I know that is a long quote, and perhaps a bit dense. But in all my years of study, I have never been as impacted by a take on the Last Supper as I have this one. Ratzinger is pointing out that the meal and the foot washing – the sacramental actions – were both grounded in a deeper kind of love and a deeper story than what was happening right then and there. They pointed beyond the moment – they were pointing to the hour that had finally come.

 

Yes, Jesus was embodying servant leadership and humility by condescending himself to wash his disciples’ feet. He was modeling a new way of loving and leading. But in this action, he was pointing beyond it to the ultimate act of condescension, humility, and service. In this act of foot washing, Jesus was pointing to the ultimate cleansing and washing - not just of his twelve disciples, and not just Israel. In washing his disciples’ feet, Jesus was foretelling his cleansing of the whole world of sin – washing us all with the blood he shed on the cross. 

 

Initially, Peter didn’t feel comfortable having his feet washed by Jesus. He wasn’t worthy of such servitude from his master and Lord. We can hardly blame him for feeling that way. But Jesus was thinking beyond the moment at hand. He replied to Peter, “Unless I wash you, you have no share with me.” I think it’s clear that Jesus was using the washing with water to prefigure the washing with blood that would happen the very next day. In other words, Jesus meant that unless I die for you, and for the whole world, you have no share with me. My mission will be incomplete and meaningless unless it leads to the cross of suffering on the world’s behalf…unless I take the world’s sin upon and into my very self.
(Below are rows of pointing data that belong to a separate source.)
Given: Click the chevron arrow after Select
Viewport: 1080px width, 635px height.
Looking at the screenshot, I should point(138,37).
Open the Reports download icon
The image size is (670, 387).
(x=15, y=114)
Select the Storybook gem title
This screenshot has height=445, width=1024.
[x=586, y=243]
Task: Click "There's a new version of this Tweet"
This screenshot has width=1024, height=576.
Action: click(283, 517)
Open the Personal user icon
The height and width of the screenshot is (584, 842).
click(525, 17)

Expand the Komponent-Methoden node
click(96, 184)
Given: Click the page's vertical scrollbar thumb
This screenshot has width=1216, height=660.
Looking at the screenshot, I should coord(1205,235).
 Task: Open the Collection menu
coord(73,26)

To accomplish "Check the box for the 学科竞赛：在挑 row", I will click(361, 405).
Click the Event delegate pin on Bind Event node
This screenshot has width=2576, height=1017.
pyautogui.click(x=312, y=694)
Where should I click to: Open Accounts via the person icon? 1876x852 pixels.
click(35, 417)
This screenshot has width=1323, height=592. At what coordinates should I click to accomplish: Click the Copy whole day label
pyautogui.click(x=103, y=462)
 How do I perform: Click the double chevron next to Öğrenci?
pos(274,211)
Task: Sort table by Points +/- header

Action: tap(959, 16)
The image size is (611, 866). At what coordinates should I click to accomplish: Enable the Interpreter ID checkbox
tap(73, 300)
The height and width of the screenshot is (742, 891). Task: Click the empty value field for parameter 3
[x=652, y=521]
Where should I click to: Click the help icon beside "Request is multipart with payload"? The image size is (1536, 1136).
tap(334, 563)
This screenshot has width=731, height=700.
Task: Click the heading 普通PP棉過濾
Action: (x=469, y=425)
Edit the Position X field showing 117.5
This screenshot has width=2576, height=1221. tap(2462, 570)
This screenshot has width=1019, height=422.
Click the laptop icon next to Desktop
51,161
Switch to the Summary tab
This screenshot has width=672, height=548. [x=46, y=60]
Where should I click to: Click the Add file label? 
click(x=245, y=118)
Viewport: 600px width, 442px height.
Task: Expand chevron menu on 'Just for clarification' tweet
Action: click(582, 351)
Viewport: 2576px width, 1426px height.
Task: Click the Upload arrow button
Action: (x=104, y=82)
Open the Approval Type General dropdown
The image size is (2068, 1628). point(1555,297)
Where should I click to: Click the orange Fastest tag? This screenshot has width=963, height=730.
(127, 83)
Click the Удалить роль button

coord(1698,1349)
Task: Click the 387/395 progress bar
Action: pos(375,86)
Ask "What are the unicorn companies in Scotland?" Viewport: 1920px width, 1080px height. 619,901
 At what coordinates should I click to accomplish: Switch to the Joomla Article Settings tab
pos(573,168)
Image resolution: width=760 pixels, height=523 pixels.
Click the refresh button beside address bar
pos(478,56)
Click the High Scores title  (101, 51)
Unless I become sin in order to redeem it.”

 

So, this intimate evening with his disciples was much more than a humble, sentimental, loving gesture. Far from it. And, if we understand it this way, it is all the more scandalous for us…and much more scandalous than washing one another’s feet in church or at a foot clinic at a homeless shelter. If we take this sacramental action by Jesus to be about more than foot washing – if we take it to be about his dying on the cross – then when he said, “For I have set you an example, that you also should do as I have done to you,” he was talking about more than foot washing. He was telling Peter and the disciples to take up their own crosses and follow him, no matter the cost. And he was foretelling their own deaths by martyrdom. They too, would shed their own blood for the sake of the Good News.

 

That, my friends, is far from humility, moralism, or being kind. That is the radical call to costly discipleship. When we understand it that way, washing feet in church doesn’t seem so scandalous or sacrificial. And whether or not we choose to participate in the sacramental act of foot washing that will follow in a few moments, we must remember the sacrifice to which this act pointed on that evening of the Last Supper. When we remember it that way, we remember that the meal that Jesus shared with his disciples that evening - and his washing of their feet that followed - weren’t so that he could teach them about table fellowship, camaraderie, hospitality, and service to others. If that is all that they were about, he could have and would have done it much sooner, and not on the eve of his death. The sacramental acts that Jesus instituted the evening were pointing his disciples – and us – directly to the cross that awaited him the next day.

 

As such, it is only through the cross that we can fully begin to make meaning out of what happened on that evening in the Upper Room. It is only through the cross that are we made clean -  washed by Christ’s blood poured out for the forgiveness of sins. Only then do can we understand what Jesus meant when he said, “Unless I wash you, you have no share with me.”